## WHAT THE TASK ASKS:
Among the records that follow, set down only the lines from the one containing "You are a computer-use agent. This" to the one containing "Click the wind", both included, exactly.

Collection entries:
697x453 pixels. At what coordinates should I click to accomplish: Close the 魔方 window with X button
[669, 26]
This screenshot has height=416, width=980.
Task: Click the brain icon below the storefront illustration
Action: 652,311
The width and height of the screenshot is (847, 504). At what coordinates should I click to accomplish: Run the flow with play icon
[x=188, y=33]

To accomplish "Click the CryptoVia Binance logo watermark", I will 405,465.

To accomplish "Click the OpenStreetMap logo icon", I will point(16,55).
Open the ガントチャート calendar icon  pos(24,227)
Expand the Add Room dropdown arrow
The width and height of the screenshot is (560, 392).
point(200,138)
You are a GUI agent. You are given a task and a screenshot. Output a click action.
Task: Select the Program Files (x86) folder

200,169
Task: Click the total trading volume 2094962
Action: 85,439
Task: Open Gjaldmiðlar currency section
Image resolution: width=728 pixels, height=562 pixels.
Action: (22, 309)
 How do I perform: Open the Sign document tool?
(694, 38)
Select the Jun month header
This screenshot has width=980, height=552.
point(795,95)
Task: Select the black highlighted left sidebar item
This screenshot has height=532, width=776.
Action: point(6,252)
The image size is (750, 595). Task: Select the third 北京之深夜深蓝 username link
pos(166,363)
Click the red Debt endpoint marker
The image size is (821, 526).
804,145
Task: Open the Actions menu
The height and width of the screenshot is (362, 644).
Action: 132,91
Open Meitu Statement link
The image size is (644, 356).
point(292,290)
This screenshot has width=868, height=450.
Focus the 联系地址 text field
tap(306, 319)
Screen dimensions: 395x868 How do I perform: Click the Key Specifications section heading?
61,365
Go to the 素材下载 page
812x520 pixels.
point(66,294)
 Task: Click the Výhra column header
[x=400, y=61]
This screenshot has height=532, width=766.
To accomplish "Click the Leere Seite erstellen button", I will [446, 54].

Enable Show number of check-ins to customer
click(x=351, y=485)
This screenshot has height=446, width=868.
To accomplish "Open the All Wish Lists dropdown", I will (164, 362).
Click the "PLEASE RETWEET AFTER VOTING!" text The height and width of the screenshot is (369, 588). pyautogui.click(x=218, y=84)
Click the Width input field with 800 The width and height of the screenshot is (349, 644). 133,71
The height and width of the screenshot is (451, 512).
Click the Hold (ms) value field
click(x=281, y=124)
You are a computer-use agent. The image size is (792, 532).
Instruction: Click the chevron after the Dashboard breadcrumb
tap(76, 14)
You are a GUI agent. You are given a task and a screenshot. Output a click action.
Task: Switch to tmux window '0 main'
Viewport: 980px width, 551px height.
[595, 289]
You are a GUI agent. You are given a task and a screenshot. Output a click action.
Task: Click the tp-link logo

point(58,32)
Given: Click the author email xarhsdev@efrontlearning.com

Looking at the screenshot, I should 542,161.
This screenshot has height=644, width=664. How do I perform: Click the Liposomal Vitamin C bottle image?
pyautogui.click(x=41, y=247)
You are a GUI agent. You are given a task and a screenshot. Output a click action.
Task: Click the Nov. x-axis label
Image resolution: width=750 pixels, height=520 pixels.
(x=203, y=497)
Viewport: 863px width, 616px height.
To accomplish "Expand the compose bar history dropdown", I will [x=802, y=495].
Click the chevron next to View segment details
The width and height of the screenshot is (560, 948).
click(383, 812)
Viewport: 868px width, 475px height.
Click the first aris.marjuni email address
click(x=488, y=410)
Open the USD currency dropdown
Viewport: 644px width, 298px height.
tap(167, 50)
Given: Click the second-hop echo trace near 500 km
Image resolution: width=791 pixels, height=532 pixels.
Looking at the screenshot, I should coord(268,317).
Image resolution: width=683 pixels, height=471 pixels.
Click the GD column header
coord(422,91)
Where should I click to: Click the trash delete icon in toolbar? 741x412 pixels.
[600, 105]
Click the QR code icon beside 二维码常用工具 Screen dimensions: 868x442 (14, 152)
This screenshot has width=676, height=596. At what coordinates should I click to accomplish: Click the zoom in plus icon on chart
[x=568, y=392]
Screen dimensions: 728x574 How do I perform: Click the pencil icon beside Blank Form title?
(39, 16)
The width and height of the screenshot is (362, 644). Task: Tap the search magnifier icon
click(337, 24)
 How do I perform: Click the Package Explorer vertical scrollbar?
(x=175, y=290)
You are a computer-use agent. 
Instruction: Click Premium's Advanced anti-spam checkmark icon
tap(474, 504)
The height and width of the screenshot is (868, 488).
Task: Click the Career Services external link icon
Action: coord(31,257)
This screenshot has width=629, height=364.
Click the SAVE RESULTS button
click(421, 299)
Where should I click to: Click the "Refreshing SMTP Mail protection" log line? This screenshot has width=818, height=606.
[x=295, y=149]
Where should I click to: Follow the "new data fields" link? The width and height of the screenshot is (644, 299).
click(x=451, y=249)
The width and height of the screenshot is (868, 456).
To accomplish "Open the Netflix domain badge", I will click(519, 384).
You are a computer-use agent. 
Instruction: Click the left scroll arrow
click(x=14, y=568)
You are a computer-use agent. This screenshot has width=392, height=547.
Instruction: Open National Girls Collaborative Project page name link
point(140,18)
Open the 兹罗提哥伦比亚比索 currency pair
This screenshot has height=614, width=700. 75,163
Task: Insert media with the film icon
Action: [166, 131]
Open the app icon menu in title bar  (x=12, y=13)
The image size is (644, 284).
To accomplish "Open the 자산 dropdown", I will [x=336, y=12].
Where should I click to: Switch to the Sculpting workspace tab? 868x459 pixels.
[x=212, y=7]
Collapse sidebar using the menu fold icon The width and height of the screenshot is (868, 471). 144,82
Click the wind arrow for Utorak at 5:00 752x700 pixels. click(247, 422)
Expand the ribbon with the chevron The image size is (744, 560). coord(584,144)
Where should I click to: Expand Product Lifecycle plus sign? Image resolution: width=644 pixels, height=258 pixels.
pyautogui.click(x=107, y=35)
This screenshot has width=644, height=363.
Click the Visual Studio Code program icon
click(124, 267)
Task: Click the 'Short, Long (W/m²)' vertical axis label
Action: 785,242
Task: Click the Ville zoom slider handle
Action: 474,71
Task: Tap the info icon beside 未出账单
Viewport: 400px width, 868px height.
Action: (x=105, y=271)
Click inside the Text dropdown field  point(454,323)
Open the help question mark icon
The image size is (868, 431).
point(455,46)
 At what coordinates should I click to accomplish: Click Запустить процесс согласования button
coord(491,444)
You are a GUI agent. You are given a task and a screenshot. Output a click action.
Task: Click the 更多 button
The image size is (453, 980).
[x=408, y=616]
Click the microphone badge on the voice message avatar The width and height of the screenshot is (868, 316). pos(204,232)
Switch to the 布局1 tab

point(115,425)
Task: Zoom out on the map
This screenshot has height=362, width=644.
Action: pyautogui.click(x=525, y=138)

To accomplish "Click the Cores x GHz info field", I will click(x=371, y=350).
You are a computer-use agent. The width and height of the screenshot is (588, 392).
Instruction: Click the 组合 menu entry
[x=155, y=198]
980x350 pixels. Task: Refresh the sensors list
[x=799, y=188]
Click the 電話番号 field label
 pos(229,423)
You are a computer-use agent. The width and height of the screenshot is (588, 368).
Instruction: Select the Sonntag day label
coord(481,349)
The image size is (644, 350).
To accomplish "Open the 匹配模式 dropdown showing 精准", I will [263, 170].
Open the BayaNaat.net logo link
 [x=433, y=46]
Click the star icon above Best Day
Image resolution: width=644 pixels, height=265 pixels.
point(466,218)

## ANSWER:
You are a computer-use agent. This screenshot has width=392, height=547.
Instruction: Open National Girls Collaborative Project page name link
point(140,18)
Open the 兹罗提哥伦比亚比索 currency pair
This screenshot has height=614, width=700. 75,163
Task: Insert media with the film icon
Action: [166, 131]
Open the app icon menu in title bar  (x=12, y=13)
The image size is (644, 284).
To accomplish "Open the 자산 dropdown", I will [x=336, y=12].
Where should I click to: Switch to the Sculpting workspace tab? 868x459 pixels.
[x=212, y=7]
Collapse sidebar using the menu fold icon The width and height of the screenshot is (868, 471). 144,82
Click the wind arrow for Utorak at 5:00 752x700 pixels. click(247, 422)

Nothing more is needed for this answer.